# THE PROBLEM:
The lines to print are the one containing "Viewport: 595px width, 440px height." and every line after it through the end of the entries below. Print them exactly and nothing else.

# INFORMATION:
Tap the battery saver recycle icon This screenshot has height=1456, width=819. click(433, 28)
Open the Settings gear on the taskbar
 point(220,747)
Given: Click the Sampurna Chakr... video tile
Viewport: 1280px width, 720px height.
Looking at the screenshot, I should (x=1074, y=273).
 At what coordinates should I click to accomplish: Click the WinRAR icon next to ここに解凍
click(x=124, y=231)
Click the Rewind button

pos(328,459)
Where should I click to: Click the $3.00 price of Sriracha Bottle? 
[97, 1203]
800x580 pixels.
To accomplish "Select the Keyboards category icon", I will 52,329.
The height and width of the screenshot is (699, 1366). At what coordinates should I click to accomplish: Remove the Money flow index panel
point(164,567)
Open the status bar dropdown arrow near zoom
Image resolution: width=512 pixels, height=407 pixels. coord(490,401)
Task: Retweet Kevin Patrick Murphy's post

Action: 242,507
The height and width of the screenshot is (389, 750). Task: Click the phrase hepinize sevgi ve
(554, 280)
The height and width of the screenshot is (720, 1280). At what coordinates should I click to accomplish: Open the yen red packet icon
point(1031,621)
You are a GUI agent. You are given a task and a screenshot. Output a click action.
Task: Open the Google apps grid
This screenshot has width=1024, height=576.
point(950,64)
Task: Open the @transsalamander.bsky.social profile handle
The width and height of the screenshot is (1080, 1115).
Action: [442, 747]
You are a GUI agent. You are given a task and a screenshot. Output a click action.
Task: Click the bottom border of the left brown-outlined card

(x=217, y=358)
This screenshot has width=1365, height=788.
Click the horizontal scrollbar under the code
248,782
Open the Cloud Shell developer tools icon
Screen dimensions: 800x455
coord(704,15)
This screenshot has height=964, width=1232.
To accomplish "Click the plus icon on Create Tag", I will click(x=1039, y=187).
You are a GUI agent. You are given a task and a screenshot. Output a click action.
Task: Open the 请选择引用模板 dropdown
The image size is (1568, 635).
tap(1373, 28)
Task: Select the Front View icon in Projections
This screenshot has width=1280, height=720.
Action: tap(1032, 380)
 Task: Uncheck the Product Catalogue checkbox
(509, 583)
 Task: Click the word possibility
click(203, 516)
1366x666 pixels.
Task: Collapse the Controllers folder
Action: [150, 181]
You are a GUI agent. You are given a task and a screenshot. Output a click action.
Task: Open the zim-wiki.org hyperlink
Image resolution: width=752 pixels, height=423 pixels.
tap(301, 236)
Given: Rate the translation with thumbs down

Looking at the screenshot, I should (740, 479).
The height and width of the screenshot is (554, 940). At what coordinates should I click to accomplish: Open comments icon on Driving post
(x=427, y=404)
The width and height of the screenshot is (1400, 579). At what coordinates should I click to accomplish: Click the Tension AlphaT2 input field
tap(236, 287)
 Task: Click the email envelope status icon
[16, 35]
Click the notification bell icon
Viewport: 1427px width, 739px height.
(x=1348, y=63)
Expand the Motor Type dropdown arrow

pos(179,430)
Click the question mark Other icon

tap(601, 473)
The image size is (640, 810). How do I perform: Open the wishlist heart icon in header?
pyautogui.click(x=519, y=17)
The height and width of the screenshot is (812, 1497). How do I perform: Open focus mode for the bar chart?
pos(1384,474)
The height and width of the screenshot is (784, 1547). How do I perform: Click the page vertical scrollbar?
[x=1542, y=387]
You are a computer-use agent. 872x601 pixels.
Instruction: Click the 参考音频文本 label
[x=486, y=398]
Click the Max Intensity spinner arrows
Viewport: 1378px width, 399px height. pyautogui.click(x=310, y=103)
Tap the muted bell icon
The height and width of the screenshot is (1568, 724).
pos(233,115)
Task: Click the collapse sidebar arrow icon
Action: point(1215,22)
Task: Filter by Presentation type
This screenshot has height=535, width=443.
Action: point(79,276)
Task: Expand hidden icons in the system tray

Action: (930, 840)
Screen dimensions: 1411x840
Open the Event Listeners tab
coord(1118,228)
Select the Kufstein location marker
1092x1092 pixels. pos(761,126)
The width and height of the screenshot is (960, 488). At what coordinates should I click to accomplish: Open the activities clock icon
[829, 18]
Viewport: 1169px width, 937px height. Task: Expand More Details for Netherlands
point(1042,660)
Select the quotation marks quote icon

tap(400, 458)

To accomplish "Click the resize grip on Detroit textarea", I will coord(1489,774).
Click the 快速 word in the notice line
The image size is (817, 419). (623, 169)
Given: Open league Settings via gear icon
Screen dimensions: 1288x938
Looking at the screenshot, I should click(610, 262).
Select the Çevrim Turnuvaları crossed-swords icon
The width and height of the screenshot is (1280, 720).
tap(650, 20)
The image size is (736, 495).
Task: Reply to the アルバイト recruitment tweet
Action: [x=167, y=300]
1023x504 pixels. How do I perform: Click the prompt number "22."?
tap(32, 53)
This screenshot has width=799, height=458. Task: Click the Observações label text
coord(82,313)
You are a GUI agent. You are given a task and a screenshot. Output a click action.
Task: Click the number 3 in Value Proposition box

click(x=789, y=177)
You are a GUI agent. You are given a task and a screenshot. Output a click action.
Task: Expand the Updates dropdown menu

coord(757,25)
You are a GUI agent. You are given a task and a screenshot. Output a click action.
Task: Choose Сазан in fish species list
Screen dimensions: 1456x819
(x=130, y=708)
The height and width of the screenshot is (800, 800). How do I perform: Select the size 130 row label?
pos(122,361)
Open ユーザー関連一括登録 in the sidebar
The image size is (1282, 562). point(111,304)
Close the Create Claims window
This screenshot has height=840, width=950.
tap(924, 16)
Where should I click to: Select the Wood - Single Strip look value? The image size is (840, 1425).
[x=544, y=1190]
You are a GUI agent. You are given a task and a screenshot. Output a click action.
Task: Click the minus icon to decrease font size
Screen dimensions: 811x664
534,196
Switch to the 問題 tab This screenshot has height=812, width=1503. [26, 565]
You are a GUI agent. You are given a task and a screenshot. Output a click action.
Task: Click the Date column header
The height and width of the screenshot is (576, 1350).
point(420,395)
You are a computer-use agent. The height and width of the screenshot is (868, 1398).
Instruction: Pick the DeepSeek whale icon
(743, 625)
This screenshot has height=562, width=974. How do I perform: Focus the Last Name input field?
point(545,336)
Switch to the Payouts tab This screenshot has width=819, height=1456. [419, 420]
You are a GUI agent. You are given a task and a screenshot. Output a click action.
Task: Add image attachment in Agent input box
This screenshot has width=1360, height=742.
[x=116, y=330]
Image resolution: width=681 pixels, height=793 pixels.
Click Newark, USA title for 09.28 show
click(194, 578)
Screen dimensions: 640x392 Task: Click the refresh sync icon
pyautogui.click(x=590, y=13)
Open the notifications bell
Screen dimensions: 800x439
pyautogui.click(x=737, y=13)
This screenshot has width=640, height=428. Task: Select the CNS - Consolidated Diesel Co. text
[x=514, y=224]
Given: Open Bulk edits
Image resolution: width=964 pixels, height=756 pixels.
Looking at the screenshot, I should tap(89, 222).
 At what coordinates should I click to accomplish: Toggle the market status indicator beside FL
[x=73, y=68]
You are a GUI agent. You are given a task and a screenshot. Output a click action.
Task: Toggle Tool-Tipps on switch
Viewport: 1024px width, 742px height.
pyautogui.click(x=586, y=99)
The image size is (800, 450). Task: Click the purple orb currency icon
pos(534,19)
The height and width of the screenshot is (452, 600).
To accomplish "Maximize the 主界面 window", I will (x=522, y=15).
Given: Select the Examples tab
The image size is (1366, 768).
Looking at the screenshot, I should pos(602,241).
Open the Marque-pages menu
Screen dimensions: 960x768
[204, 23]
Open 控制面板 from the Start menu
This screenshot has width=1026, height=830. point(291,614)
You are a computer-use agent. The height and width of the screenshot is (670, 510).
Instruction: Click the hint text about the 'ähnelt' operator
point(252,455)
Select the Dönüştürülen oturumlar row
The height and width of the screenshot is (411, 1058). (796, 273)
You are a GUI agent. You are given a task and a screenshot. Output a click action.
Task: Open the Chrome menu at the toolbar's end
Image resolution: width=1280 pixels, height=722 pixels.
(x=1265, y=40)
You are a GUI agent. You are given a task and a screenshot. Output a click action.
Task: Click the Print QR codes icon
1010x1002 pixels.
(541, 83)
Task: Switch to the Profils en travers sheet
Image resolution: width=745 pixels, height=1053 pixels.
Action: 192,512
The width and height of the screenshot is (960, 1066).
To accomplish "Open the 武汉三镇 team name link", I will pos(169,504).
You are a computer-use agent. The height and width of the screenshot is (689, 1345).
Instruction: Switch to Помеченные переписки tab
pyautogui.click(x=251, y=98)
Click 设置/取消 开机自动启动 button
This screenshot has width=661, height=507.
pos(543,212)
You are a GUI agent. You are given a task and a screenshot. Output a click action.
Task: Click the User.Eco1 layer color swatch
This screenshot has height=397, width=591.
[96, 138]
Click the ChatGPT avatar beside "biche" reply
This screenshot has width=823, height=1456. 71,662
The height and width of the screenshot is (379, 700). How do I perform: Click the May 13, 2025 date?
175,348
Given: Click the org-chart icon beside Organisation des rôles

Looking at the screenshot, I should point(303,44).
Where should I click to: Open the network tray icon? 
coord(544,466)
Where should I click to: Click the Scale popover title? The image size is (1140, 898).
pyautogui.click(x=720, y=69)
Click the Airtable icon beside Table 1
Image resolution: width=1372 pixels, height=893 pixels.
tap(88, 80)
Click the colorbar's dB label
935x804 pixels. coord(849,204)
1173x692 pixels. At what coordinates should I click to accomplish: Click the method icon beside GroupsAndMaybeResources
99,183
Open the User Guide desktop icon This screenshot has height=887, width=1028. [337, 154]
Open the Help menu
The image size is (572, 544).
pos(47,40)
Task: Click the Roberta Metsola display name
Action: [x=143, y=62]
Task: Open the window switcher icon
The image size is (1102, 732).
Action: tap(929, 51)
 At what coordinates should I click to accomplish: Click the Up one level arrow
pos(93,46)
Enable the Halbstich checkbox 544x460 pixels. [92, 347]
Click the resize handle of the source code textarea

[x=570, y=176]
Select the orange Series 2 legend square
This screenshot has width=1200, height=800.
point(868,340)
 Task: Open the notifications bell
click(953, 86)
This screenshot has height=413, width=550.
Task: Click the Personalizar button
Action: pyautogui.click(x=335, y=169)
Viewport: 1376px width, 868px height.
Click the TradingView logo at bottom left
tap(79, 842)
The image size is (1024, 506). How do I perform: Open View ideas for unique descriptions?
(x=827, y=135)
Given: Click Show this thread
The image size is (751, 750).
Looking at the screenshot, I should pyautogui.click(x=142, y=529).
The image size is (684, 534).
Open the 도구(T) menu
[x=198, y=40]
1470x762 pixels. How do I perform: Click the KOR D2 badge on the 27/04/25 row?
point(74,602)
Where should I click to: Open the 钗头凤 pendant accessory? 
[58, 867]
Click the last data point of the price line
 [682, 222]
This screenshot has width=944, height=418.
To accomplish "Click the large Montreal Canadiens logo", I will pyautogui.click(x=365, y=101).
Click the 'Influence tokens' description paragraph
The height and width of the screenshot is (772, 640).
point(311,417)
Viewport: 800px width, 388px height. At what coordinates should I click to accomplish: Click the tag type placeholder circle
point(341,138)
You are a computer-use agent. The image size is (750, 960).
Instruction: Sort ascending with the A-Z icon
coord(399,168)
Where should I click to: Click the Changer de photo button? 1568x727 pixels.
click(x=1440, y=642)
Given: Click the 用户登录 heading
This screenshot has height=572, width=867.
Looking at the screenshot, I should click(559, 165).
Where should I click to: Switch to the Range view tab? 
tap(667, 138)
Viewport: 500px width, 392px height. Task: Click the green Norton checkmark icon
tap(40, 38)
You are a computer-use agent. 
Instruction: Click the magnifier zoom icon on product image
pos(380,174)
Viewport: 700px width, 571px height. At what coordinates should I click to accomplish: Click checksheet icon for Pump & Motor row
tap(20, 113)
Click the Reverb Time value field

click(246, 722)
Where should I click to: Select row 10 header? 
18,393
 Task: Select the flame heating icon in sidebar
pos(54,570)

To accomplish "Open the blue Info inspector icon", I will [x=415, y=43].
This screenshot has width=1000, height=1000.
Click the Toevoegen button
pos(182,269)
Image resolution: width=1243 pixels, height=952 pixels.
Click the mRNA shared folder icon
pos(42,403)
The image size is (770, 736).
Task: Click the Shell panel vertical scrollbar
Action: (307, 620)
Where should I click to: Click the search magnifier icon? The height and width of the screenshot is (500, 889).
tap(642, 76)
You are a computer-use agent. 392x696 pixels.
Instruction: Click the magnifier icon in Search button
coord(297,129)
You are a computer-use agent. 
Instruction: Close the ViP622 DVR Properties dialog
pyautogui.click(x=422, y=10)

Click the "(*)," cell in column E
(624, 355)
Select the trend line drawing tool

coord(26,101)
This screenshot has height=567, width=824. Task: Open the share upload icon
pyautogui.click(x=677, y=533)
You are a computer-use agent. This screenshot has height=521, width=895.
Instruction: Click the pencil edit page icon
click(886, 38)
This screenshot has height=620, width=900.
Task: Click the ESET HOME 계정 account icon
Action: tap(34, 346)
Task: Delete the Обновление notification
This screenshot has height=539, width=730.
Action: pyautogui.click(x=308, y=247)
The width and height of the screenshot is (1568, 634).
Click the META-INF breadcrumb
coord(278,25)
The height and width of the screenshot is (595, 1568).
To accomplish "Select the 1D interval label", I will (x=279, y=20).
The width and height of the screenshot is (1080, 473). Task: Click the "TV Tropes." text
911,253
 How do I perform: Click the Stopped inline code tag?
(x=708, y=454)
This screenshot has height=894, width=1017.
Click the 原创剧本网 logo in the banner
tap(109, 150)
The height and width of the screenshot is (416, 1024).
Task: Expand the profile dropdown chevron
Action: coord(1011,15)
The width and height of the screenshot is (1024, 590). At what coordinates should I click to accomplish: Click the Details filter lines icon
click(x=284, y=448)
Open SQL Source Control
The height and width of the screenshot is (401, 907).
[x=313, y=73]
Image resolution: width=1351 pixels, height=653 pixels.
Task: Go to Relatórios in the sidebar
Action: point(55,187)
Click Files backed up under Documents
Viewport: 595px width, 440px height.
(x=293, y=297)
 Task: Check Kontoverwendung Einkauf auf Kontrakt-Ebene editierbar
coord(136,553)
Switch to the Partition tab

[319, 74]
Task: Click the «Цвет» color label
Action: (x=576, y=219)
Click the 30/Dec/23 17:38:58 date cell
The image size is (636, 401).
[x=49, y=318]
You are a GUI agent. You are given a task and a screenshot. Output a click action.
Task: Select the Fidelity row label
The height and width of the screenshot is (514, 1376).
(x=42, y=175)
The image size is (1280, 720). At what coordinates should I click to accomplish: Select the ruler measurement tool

# SOLUTION FOR THIS TASK:
Viewport: 595px width, 440px height.
(x=293, y=297)
 Task: Check Kontoverwendung Einkauf auf Kontrakt-Ebene editierbar
coord(136,553)
Switch to the Partition tab

[319, 74]
Task: Click the «Цвет» color label
Action: (x=576, y=219)
Click the 30/Dec/23 17:38:58 date cell
The image size is (636, 401).
[x=49, y=318]
You are a GUI agent. You are given a task and a screenshot. Output a click action.
Task: Select the Fidelity row label
The height and width of the screenshot is (514, 1376).
(x=42, y=175)
The image size is (1280, 720). At what coordinates should I click to accomplish: Select the ruler measurement tool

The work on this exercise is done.